43oh

# Fast sqrt() for 16-bit integers

## Recommended Posts

Hi

Does anyone know of a fast method for computing square roots of 16-bit integers? I've had a look at StellarisWare, but is there something more lightweight since the input is only 16-bit?

Any thought appreciated.

##### Share on other sites

Presuming you are talking about a processor with no support in hardware for division or multiplication:

In the absence of hardware support, the fastest is bitwise calculation akin to long division. The cycle is basicly subtract then replace if less, followed by shifts. The structure is similar to long division, and is about the same number of cycles as a single division. This is one-cycle-per-bit in hardware, but a bit more work in software. Figure two shifts, a mask, and a subtraction, and either another mask or unsubracting, plus loop overhead. You may need a 32 (or 24) bit accumulator for the residuals to catch borrows from the LSb.

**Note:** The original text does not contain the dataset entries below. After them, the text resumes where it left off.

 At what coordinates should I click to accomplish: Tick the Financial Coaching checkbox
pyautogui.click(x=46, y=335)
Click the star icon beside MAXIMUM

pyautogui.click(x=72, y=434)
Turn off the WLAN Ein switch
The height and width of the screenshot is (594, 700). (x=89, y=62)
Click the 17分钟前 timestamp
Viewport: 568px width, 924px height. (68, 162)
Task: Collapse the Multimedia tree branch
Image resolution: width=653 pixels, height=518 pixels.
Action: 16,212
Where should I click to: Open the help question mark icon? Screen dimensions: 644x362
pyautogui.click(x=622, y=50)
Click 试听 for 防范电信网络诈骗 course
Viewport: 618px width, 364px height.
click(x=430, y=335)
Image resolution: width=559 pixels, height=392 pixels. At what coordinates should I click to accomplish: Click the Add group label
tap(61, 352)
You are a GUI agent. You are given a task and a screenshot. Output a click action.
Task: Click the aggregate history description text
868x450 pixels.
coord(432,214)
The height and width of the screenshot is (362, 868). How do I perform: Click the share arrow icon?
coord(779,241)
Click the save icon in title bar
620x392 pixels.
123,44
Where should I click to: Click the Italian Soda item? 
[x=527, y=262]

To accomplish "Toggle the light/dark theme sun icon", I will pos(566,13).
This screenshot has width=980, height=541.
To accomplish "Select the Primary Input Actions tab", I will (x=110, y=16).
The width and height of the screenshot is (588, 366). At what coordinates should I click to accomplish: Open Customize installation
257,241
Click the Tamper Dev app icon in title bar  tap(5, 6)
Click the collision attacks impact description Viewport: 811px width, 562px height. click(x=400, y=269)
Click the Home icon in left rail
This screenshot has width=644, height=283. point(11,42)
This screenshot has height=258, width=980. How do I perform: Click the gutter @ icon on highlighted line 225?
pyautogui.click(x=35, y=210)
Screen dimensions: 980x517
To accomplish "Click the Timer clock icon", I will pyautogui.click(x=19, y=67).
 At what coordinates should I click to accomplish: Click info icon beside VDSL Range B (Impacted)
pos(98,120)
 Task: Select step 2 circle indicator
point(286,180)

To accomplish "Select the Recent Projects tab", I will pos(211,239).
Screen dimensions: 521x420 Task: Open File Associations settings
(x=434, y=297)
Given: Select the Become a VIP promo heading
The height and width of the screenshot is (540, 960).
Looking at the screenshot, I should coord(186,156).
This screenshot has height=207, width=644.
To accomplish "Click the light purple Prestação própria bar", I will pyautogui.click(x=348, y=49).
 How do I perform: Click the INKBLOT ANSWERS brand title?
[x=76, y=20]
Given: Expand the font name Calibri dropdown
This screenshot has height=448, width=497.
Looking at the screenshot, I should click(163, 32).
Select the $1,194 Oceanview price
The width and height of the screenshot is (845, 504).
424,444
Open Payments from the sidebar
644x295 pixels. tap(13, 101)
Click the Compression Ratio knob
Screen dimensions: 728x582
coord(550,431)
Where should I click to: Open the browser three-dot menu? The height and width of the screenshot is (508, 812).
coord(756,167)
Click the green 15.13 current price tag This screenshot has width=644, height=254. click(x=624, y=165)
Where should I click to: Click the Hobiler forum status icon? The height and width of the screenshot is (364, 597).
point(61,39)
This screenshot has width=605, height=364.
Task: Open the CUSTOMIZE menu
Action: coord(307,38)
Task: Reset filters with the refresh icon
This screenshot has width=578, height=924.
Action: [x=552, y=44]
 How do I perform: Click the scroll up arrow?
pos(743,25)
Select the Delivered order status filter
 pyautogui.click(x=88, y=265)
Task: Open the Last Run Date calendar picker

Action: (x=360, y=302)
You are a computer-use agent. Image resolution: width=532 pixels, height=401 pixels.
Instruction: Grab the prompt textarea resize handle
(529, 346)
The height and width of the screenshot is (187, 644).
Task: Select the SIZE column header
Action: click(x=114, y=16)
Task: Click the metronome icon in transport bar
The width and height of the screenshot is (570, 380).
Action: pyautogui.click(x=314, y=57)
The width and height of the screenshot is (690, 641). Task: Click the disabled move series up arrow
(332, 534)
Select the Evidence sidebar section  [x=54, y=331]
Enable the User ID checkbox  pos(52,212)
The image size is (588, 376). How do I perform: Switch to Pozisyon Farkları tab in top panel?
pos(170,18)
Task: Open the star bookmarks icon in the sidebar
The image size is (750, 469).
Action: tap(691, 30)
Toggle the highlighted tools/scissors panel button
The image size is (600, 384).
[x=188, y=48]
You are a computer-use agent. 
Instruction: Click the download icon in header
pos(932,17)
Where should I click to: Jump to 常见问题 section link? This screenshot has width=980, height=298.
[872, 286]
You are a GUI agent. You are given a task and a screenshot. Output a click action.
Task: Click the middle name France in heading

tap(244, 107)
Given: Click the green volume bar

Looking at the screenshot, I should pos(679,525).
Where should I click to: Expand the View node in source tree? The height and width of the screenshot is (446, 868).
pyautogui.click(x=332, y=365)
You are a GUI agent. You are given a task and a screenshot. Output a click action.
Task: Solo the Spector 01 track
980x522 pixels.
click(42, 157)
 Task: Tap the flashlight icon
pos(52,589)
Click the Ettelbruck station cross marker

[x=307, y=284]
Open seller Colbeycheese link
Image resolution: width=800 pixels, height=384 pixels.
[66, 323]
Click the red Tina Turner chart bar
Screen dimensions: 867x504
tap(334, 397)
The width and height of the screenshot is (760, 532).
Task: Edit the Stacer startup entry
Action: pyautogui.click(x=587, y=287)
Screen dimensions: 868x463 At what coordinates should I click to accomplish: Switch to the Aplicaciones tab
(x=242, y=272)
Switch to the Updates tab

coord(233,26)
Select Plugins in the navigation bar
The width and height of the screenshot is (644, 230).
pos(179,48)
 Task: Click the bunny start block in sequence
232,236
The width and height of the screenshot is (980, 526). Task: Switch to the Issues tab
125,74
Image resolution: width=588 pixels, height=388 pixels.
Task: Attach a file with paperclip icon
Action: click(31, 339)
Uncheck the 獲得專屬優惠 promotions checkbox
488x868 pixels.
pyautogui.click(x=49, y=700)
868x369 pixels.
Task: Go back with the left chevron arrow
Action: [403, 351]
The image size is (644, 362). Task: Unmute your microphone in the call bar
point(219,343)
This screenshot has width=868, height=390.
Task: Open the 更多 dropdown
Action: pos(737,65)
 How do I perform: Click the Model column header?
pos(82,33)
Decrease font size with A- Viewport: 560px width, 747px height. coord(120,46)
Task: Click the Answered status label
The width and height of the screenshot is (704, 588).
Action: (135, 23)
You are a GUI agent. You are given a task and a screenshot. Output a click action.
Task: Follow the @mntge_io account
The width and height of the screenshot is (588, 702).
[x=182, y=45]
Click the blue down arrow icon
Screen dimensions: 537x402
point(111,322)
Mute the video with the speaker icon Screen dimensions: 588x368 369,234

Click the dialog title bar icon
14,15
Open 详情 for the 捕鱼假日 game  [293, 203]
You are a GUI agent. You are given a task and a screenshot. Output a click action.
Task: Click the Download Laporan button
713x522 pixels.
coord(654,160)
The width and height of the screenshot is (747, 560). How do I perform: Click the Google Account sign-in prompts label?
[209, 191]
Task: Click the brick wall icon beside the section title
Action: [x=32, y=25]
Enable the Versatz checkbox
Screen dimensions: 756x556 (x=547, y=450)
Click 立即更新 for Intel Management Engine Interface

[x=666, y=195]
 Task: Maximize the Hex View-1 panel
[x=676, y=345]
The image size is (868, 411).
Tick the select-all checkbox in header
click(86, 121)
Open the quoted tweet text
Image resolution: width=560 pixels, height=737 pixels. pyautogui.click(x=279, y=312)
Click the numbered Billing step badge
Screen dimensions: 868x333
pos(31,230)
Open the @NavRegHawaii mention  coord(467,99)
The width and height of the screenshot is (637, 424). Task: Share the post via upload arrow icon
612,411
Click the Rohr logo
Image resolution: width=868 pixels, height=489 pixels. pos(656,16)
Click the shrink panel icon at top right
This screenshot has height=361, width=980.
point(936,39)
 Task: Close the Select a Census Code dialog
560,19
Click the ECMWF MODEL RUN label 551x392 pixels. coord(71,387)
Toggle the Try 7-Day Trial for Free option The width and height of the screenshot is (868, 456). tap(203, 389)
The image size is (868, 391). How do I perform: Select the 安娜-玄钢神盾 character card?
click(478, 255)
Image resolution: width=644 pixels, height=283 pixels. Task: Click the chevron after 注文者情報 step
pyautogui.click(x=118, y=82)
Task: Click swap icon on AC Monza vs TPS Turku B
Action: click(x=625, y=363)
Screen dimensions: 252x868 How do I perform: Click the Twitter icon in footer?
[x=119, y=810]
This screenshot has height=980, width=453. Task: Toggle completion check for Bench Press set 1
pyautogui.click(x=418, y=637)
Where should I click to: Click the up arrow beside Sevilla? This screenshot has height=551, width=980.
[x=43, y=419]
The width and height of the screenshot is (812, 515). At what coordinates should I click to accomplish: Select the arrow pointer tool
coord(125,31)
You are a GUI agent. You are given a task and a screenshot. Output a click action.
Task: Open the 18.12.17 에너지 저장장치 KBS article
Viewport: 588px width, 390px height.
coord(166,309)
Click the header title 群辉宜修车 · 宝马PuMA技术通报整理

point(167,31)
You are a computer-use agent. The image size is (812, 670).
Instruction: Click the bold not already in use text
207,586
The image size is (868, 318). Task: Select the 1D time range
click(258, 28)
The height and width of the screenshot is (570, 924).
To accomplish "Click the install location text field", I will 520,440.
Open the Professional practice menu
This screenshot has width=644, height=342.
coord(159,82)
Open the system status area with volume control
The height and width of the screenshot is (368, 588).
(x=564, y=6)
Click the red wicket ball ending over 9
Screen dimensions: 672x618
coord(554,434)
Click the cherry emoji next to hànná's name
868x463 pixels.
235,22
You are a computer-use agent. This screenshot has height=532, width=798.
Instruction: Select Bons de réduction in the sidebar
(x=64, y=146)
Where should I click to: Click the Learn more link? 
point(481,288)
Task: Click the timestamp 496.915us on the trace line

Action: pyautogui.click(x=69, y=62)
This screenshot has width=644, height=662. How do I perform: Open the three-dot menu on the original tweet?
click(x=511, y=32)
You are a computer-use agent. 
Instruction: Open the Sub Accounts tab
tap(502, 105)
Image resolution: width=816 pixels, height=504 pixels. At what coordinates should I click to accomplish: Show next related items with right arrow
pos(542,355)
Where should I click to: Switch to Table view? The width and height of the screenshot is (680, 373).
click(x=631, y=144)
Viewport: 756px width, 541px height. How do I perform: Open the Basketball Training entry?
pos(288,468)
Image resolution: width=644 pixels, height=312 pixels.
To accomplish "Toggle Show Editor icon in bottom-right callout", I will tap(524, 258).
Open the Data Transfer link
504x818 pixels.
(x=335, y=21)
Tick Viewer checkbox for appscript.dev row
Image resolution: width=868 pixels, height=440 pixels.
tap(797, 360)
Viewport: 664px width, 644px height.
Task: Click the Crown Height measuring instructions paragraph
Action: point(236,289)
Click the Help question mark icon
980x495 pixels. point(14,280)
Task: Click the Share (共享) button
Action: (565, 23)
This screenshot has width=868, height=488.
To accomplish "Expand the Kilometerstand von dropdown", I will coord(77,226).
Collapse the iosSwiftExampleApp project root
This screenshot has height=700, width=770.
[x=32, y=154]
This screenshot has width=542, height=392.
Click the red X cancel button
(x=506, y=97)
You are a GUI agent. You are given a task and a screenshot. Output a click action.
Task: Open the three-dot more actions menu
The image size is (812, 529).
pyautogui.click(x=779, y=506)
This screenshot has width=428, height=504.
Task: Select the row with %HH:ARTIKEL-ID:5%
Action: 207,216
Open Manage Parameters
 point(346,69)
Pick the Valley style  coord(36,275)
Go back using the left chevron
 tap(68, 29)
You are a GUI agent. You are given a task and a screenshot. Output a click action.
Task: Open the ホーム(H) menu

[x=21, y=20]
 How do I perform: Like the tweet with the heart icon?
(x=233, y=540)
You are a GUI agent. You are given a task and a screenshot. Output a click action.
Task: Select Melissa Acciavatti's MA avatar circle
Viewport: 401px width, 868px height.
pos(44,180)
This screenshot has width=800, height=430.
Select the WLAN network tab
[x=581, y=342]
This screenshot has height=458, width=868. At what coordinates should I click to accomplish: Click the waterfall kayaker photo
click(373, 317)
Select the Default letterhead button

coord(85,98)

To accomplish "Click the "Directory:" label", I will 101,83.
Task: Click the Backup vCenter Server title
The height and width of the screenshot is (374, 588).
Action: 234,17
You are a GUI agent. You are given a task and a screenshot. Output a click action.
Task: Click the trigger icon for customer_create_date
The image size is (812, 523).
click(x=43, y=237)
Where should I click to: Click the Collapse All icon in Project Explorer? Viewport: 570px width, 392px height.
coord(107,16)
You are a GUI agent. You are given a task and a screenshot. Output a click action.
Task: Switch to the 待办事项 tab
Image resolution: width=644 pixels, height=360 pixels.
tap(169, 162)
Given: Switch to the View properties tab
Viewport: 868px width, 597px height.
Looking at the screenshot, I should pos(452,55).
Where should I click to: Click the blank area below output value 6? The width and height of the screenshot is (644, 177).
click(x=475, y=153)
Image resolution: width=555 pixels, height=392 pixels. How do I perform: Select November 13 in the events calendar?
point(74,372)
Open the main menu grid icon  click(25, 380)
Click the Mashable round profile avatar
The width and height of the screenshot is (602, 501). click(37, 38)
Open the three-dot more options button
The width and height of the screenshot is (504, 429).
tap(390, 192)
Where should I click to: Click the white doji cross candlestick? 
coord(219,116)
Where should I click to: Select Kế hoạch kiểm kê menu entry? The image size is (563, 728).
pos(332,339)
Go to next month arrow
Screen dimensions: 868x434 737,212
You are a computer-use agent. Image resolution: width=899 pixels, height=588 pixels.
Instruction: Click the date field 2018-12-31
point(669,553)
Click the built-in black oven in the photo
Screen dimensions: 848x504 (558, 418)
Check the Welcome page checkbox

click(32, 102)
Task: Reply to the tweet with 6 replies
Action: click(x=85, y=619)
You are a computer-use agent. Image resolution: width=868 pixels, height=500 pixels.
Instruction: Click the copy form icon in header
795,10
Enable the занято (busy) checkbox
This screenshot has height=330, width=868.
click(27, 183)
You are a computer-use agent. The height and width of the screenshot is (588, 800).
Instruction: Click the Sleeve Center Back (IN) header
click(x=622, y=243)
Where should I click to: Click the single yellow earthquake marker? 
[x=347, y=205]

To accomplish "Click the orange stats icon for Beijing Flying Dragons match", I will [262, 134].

The FASTEST CONVERGING practical method is the Babylonian (divide and average; Newton's method), but that requires division, so is likely to be slower in practice for a 16 bit int, even with hardware division (though it may be close)

If exact value isn't needed, or the range is restricted, other methods can be faster, such as a lookup table, but for a 16bit value, the extra code and lookup table overhead are more likely to slow things down.

A bit more detail (what processor, what language, how accurate, etc) can narrow it down. This is a case where the wikipedia page isn't bad: https://en.wikipedia.org/wiki/Methods_of_computing_square_roots

##### Share on other sites

It shouldn't be too hard to tweak the TivaWare isqrt.c to use a 'word' instead of a 'long' - change the types to uint16_t, run the loop 8 times instead of 16, shift by 14 instead of 30 (I think that's right). As always, write a test program on the host to prove the algorithm before it goes onto the micro.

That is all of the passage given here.